Ela olhou pra ele. Não estava mais sorrindo. Tinha uma expressão serena no rosto.
Percebendo o que estava acontecendo, ele se inclinou para tentar beijá-la, mas não houve tempo. Acordou em sua cama, ouvindo o alarido de Bruna e André, os vizinhos do 52, fazendo o almoço de domingo a quatro mãos.
Apanhou o telefone da mesa de cabeceira e verificou a hora. Eram sete pro meio-dia. Esfregou a mão no rosto inchado pensando que sete horas de sono eram um período razoável, e sentou-se.

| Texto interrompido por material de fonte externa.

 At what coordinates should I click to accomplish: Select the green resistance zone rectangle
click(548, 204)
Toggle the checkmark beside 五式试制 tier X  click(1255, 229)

Foi apenas ao desligar o chuveiro após o banho, quase meia hora mais tarde, que foi capaz de recapitular todo o sonho. E enquanto escovava os dentes e se secava, foi capaz de concluir a resposta que Morfeu lhe impedira de oferecer integralmente:
-Mas essas coisas todas eram mais tuas. E eu apenas me apropriei delas porque elas são parte do que te faz tão perfeita aos meus olhos. Então, talvez, se fosse pra escolher uma única coisa nossa, é possível que fosse ser o beijo...
O nosso beijo era uma coisa de outro mundo.
Do primeiro ao último, aqueles beijos eram a epítome da nossa relação. Eles eram uma carta de intenção, uma declaração. Eu acho que poucas vezes na vida alguém trocou beijos tão bons. Foram certamente alguns dos melhores da minha vida, quiçá os melhores. Eram bem dados. Molhados. Quentes. E diziam tudo o que havia pra ser dito de nós dois. Eles tinham essa cumplicidade do encaixe perfeito, as diferenças entre nós dois ficavam evidentes, mas ao mesmo tempo, de lábios colados, nós reforçávamos que o que nos unia era muito maior e mais definitivo. Sem contar que eram, ao menos pra mim, terrivelmente excitantes. Quer dizer... Te beijar era um troço que, ás vezes, começava sem nenhuma agenda maliciosa, mas naturalmente enveredava por esse caminho porque, sei lá... Era uma coisa que o beijo fazia por conta. Então, apesar de eu poder pensar em várias outras coisas... Passar a mão no teu cabelo... Espalmar a mão na tua lombar quando andávamos juntos... desenhar na tua pele com caneta Bic, ou te ter sentada no meu colo assistindo desenho... Eu provavelmente fico com o beijo porque ele meio que encampa tudo o que nos faz "nós".
Amarrou o cabelo de qualquer jeito, e foi tratar do almoço.